Inspector Robostop is very angry. Last night, a bank was robbed and the robber escaped. As quickly as possible, all roads leading out of the city were blocked, making it impossible for the robber to escape. The inspector then asked everybody in the city to watch out for the robber, but the only messages he got were “We don't see him."
Robostop is determined to discover exactly how the robber escaped. He asks you to write a program which analyzes all the inspector's information to find out where the robber was at any given time.
The city in which the bank was robbed has a rectangular shape. All roads leaving the city were blocked for a certain period of time t, during which several observations of the form “The robber isn't in the rectangle Ri at time ti'' were reported. Assuming that the robber can move at most one unit per time step, try to find the exact position of the robber at each time step.
The input file describes several robberies. The first line of each description consists of three numbers W, H, and t ( 1<=W, H, t<=100), where W is the width, H the height of the city, and t is the length of time during which the city is locked.
The next line contains a single integer n ( 0<=n<=100), where n is the number of messages the inspector received. The next n lines each consist of five integers ti, Li, Ti,
Ri, Bi, where ti is the time at which the observation has been made ( 1<=ti<=t), and Li, Ti, Ri, Biare the left, top, right, and bottom, respectively, of the rectangular area which has been observed. The point (1, 1) is the upper-left-hand corner, and (W, H) is the lower-right-hand corner of the city. The messages mean that the robber was not in the given rectangle at time ti.
The input is terminated by a test case starting with W = H = t = 0. This case should not be processed.

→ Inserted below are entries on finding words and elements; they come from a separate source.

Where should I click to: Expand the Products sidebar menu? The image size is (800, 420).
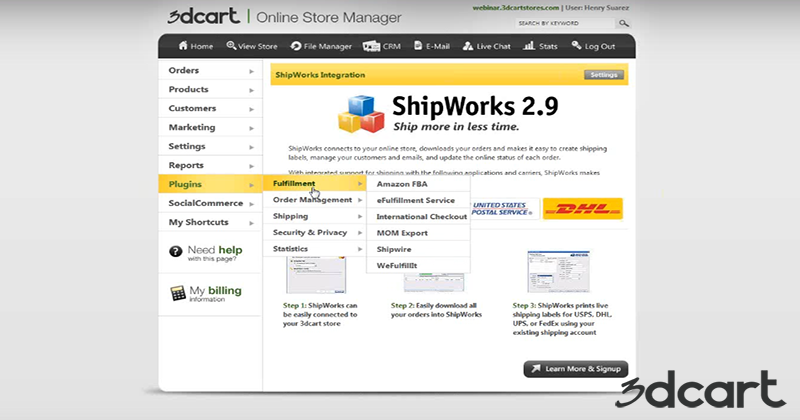point(208,90)
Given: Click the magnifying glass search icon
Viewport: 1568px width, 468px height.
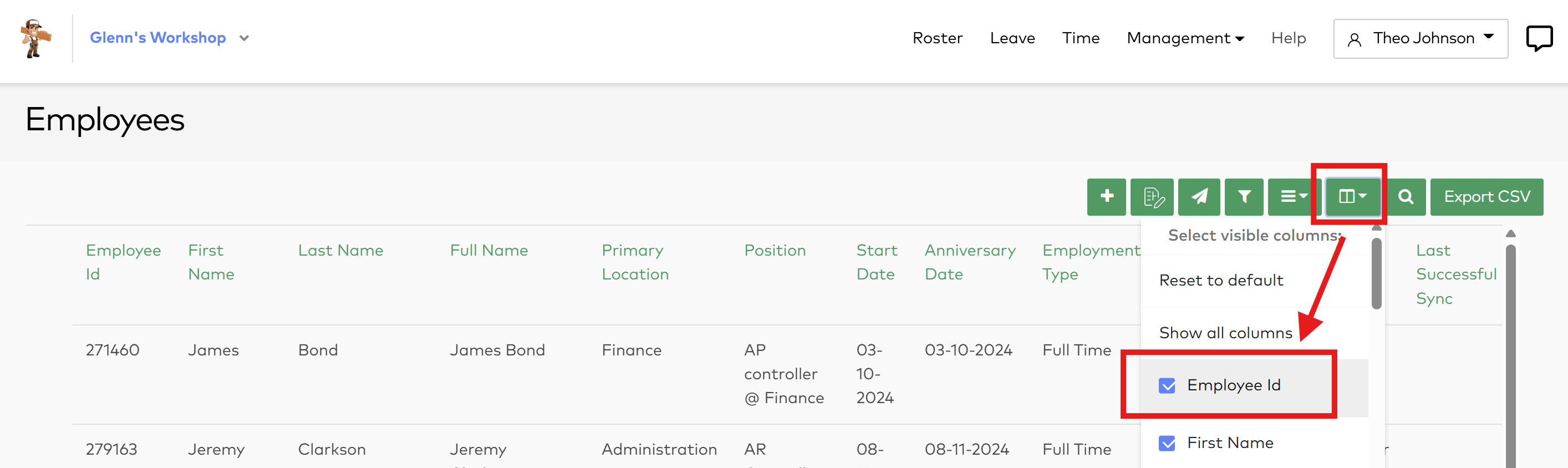Looking at the screenshot, I should (1406, 197).
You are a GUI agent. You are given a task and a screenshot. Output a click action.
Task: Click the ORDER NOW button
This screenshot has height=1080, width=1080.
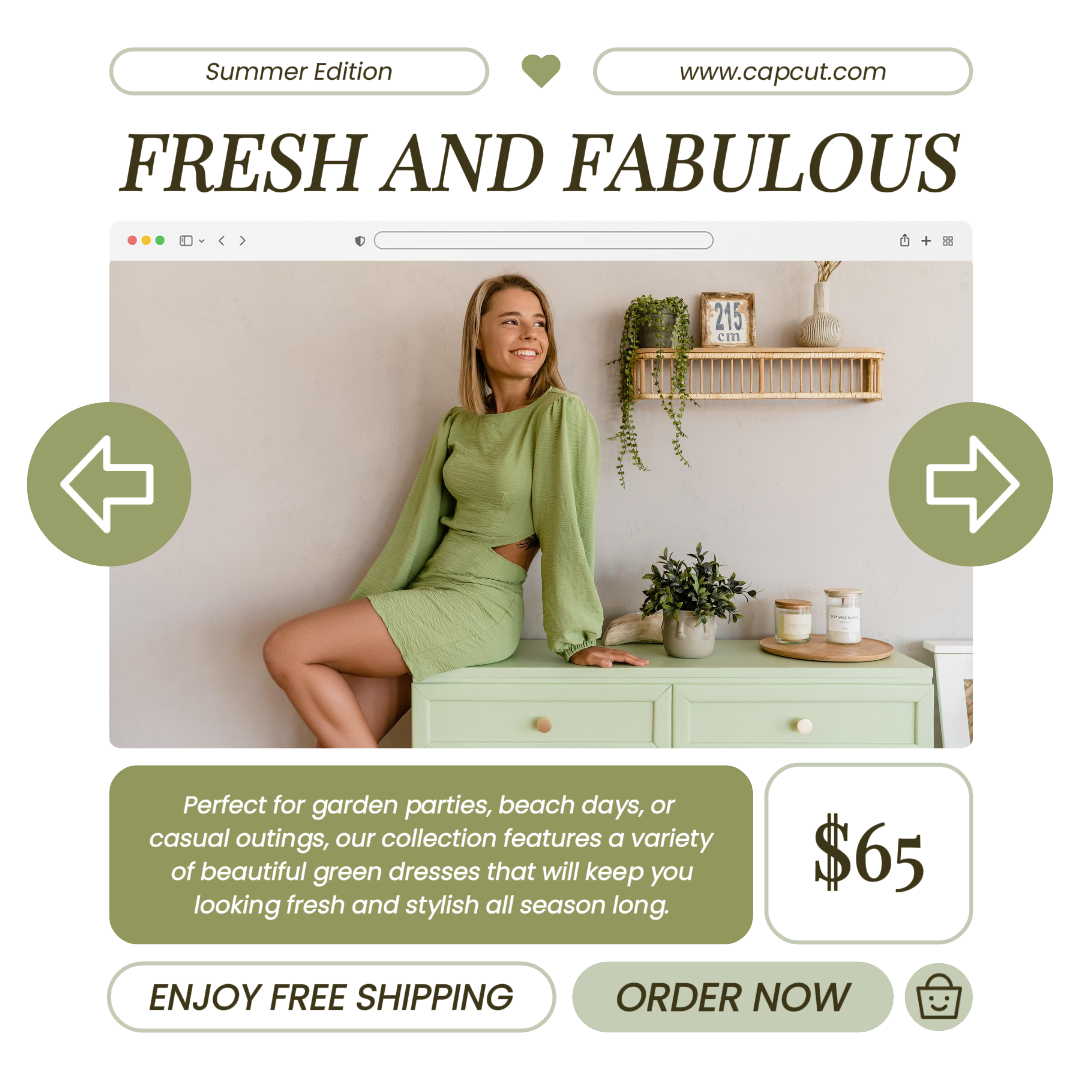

For each robbery, output the line “Robbery #k:'', where k is the number of the robbery. Then, there are three possibilities:
If it is impossible that the robber is still in the city, output “The robber has escaped.''
In all other cases, assume that the robber is still in the city. Output one line of the form “Time step : The robber has been at x,y." for each time step in which the exact location can be deduced, and x and y are the column and row, respectively, of the robber in time step . Output these lines ordered by time .
If nothing can be deduced, output the line “Nothing known." and hope that the inspector does not get even angrier.
Print a blank line after each processed case.
4 4 5 4 1 1 1 4 3 1 1 1 3 4 4 1 1 3 4 4 4 2 4 4 10 10 3 1 2 1 1 10 10 0 0 0
Robbery #1: Time step 1: The robber has been at 4,4. Time step 2: The robber has been at 4,3. Time step 3: The robber has been at 4,2. Time step 4: The robber has been at 4,1. Robbery #2: The robber has escaped.